Impulse Control and Transitioning

This week I ended up having two small groups of higher functioning four year old children with autism diagnosis. As I began the session and watched each group member, I quickly readjusted my plan. I knew exactly what  we were going to work on and how to work on skills such as sharing, taking turns, transitioning and impulse control. This was going to happen in one short, repeated, quick moving activity. Each individual child in these groups needed this for one reason or another.

In the am group, my only little girl who does terrific in Music Therapy needs to work on patience. There is a little boy who cries every time there is a transition from one room to another and from one activity to the next. It is mid March and since September there has been very little change with this. This boy needed to experience transitioning in a fun way repeatedly for brief periods of time. He needed just short amounts of time, not enough to think very much, just experience joy, and keep moving. There was a little boy with Downs syndrome in the group who has many difficulties following directions, but is very different and attentive in Music Therapy. I knew he would do just fine with this. The little boy who needed this most always takes forever and has lots of questions and ideas when it is time to transition. What helps this child with his plan is that he is as cute and has the most innocent face one can imagine. He needed to transition often and not be given the opportunity for delay. A fast moving activity would not allow time for one attention seeker to delay. The part I needed to stay aware of was to keep the fun moving and not give delay tactics any attention.

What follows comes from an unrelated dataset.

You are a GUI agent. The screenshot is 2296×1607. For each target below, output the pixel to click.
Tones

The second group (the pm group) needed this even more and would take intense, careful balance on my part. The first two little boys have terrible troubles with impulse control and following directions. The cutsie from the am group was also involved in this group. There was also a very hyper girl with very big impulse control issues. This group needed to be more carefully balanced than the am group.

The children came into the Music Therapy room to chairs with instruments in front of them. Each chair had a different instrument from the rest. The children were required to choose a seat. I sang “We are taking turns today” to the tune of London Bridge (this was also played on the piano). At the end of the tune, the children must stop playing (impulse control) and switch to the next instrument/chair.

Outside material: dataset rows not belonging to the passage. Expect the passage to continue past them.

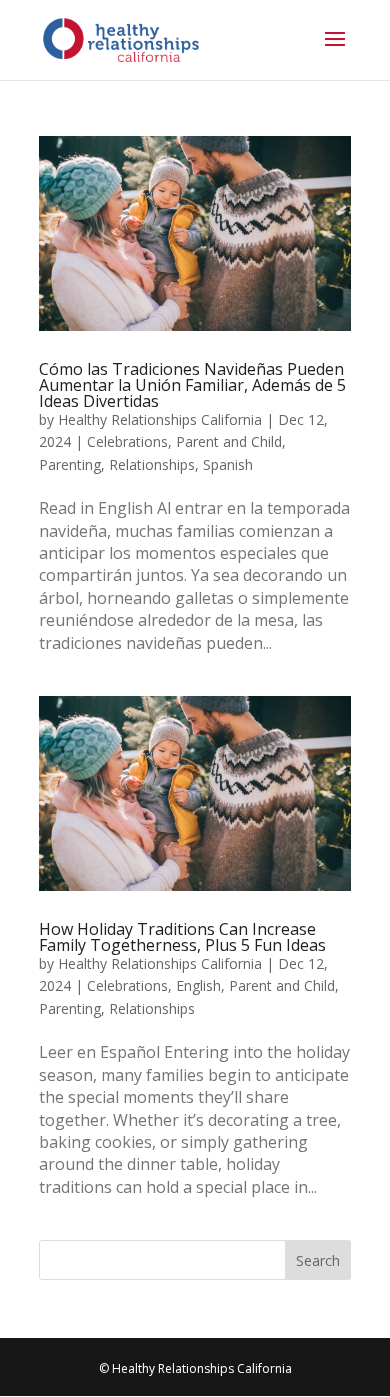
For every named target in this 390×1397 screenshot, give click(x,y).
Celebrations (127, 441)
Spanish (228, 464)
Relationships (152, 464)
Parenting (70, 464)
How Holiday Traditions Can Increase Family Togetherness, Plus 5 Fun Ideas (182, 937)
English (198, 985)
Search (318, 1260)
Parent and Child (229, 441)
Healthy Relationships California (160, 419)
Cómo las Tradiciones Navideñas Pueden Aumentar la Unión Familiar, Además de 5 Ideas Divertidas (192, 385)
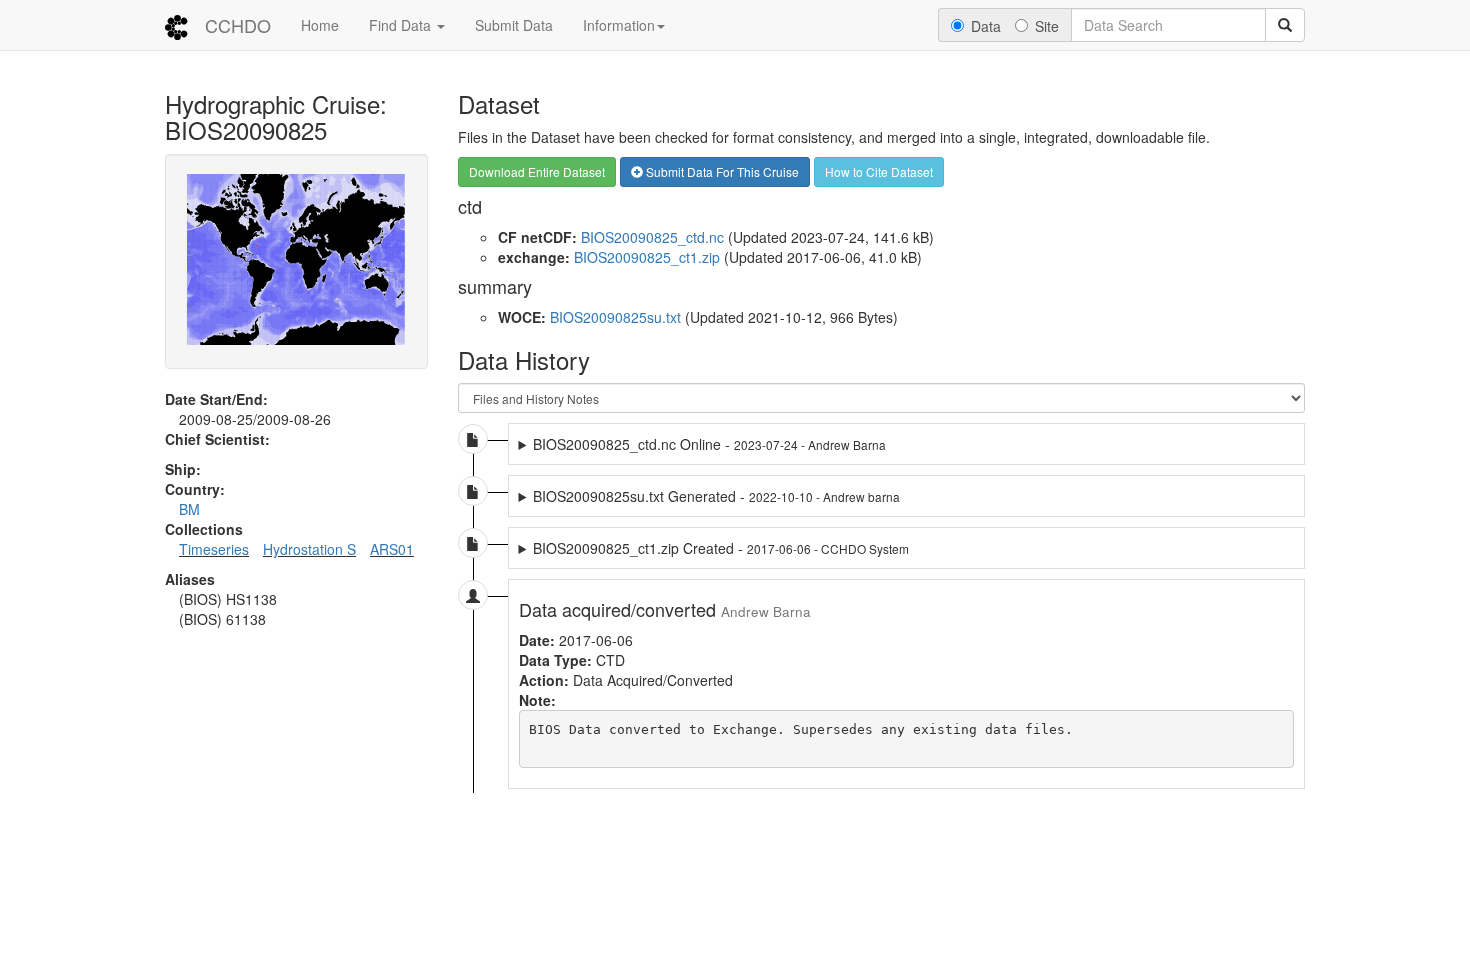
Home (320, 25)
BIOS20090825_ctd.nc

The am group did very well. The little girl followed every direction. The crier looked forward to the next move, the anticipation and had a wonderful time transitioning! The little boy with Downs syndrome followed every direction unassisted, watching and listening every moment. The cute little boy (they are all cute children this one just knows how to make it work for him better than the rest) stuck to his delay tactics to begin with, but I stuck to mine. A little uncondemning behavioral repetition combined with the music and fun and a little hand holding assistance (moving from chair to chair) helped this little guy to catch on. Sometimes he did not get to play his instrument because he continued with his tactics as the group continued to play, but after a while, he got the idea.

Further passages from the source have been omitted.